Le Togo fait partie des pays africains dont les représentations diplomatiques continueront d’assurer le traitement complet des demandes de visas américains. Selon des informations rapportées par l’Agence Associated Press (AP), Lomé figure parmi les 20 centres régionaux sélectionnés par le Département d’État américain dans le cadre d’une réorganisation de ses services consulaires en Afrique.
Cette réforme intervient dans un contexte de réorganisation diplomatique des États-Unis sur le continent africain. L’objectif est de concentrer certaines activités consulaires dans un nombre limité de représentations jugées stratégiques.

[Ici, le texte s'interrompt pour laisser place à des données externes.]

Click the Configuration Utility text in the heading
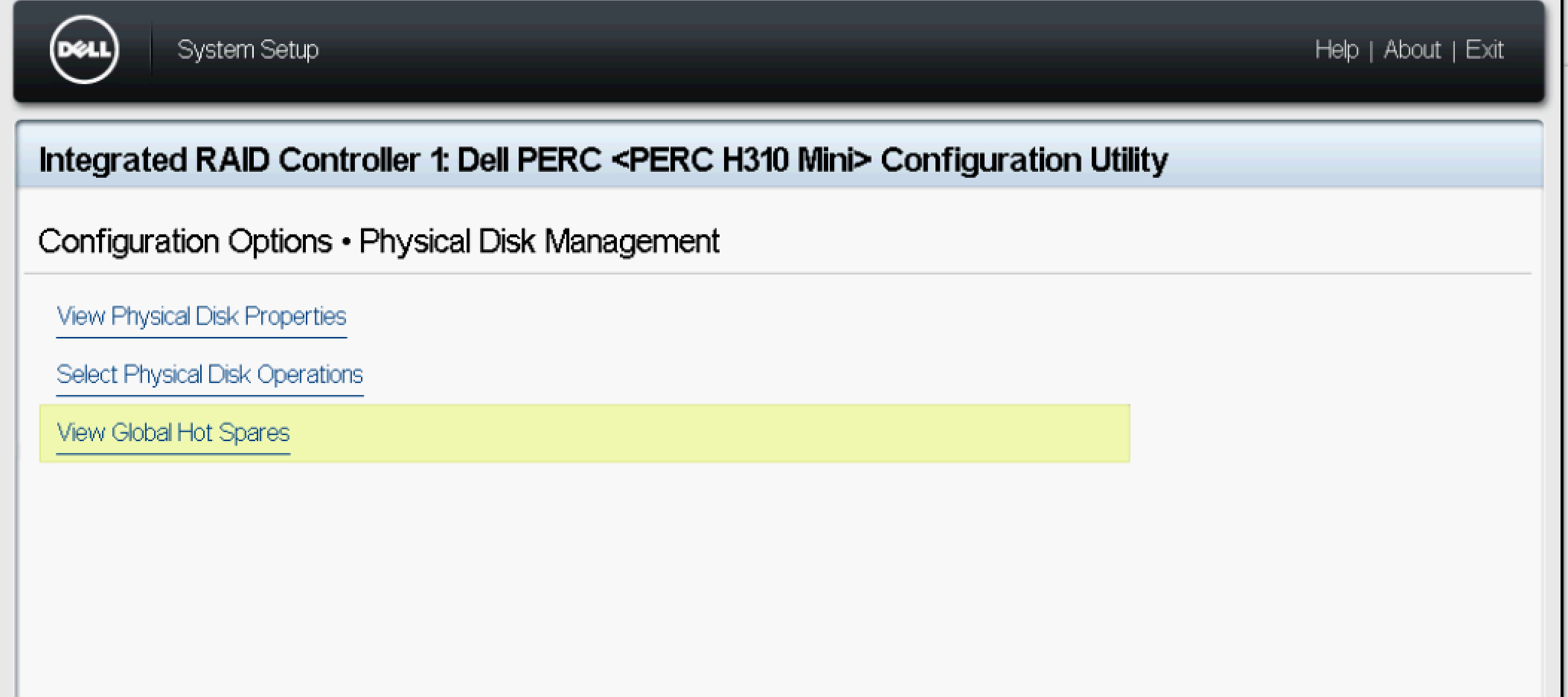 1024,160
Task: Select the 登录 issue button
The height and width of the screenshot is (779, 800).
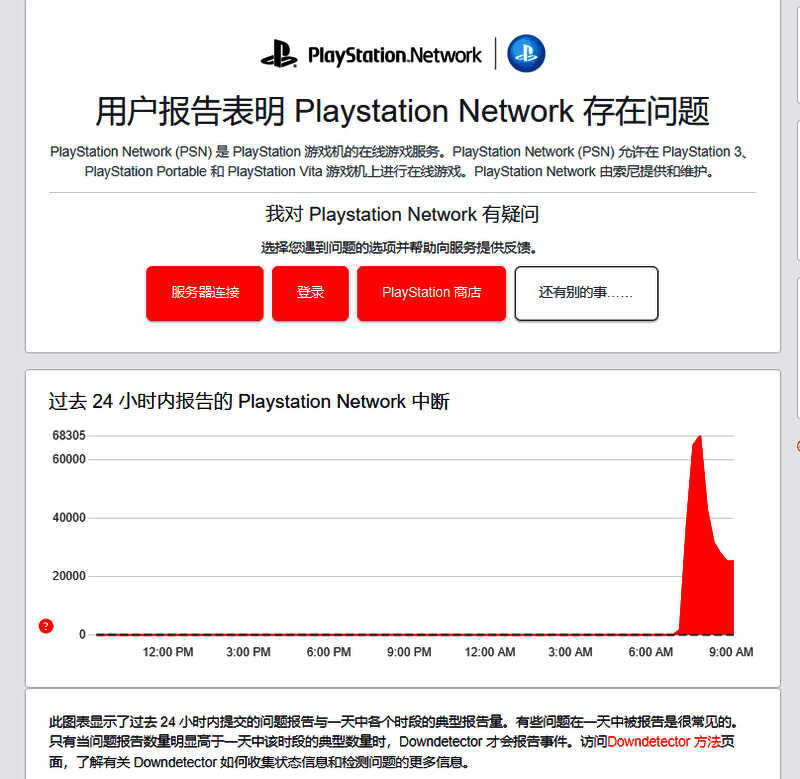Action: click(x=310, y=293)
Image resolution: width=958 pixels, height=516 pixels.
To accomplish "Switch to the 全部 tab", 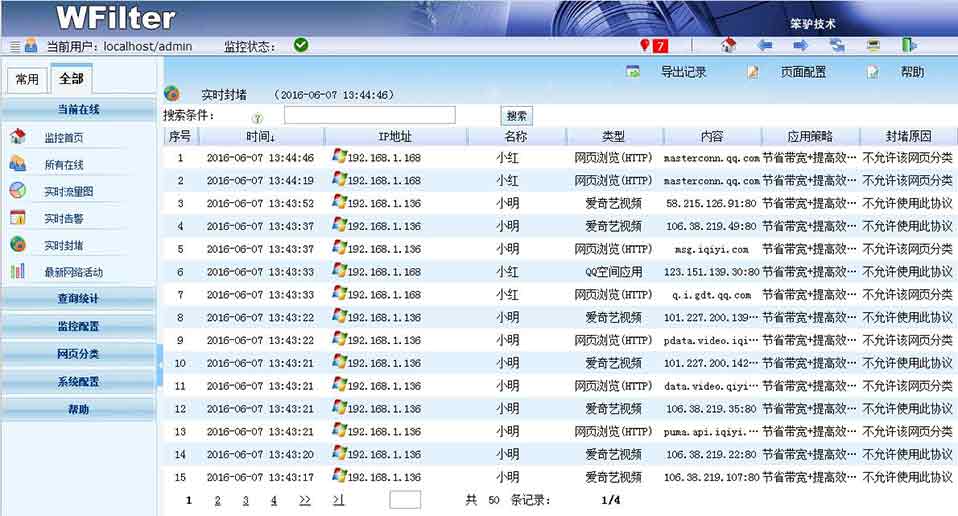I will [71, 78].
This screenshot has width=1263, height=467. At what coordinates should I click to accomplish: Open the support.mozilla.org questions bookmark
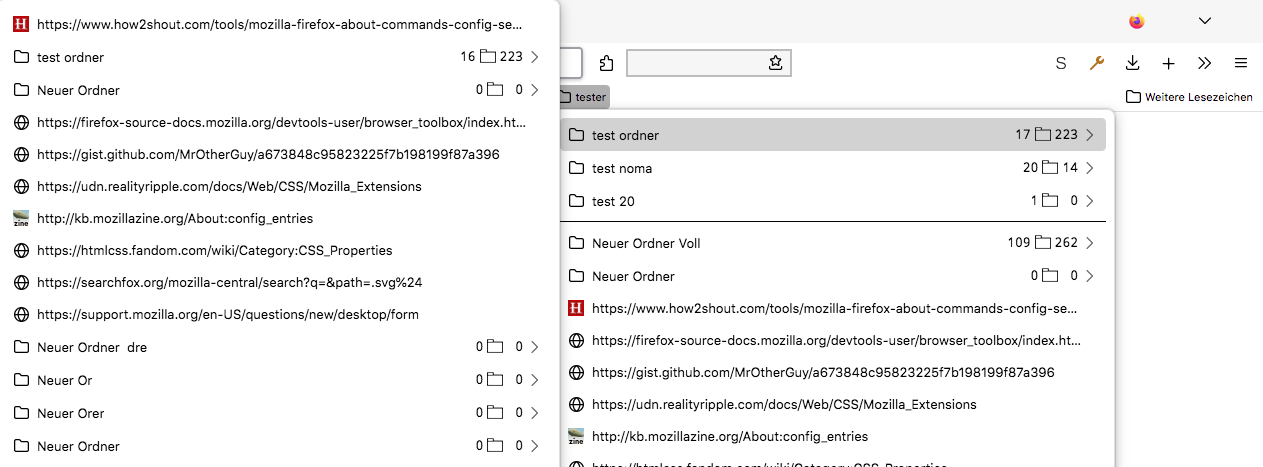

Lomé conserve le traitement complet des visas
D’après l’Agence Associated Press, plusieurs ambassades américaines en Afrique ne traiteront plus l’ensemble des demandes de visas. Les ressortissants des pays concernés devront désormais se rendre dans l’un des centres régionaux retenus pour effectuer leurs démarches. Le Togo fait partie des pays qui conservent cette compétence. Les demandeurs de visas pourront donc continuer à déposer et suivre leurs dossiers auprès de l’ambassade des États-Unis à Lomé.
Selon la même source, les représentations diplomatiques non retenues dans ce dispositif continueront toutefois à assurer certains services consulaires essentiels, notamment la délivrance de passeports, l’assistance aux citoyens américains et la gestion des situations d’urgence.
Vingt centres sélectionnés sur le continent
Parmi les centres retenus figurent notamment Lomé, Abidjan, Accra, Dakar, Nairobi, Kigali, Lagos, Johannesburg, Addis-Abeba et Kinshasa. La présence de Lomé dans ce réseau régional est perçue comme un signal positif pour le positionnement diplomatique du Togo en Afrique de l’Ouest.
Elle pourrait également faciliter les démarches de certains demandeurs de visas de la sous-région, même si les modalités pratiques de cette réorganisation n’ont pas encore été détaillées par les autorités américaines. Selon l’Agence Associated Press, cette restructuration vise à améliorer l’efficacité du traitement des demandes tout en optimisant les ressources diplomatiques américaines sur le continent africain.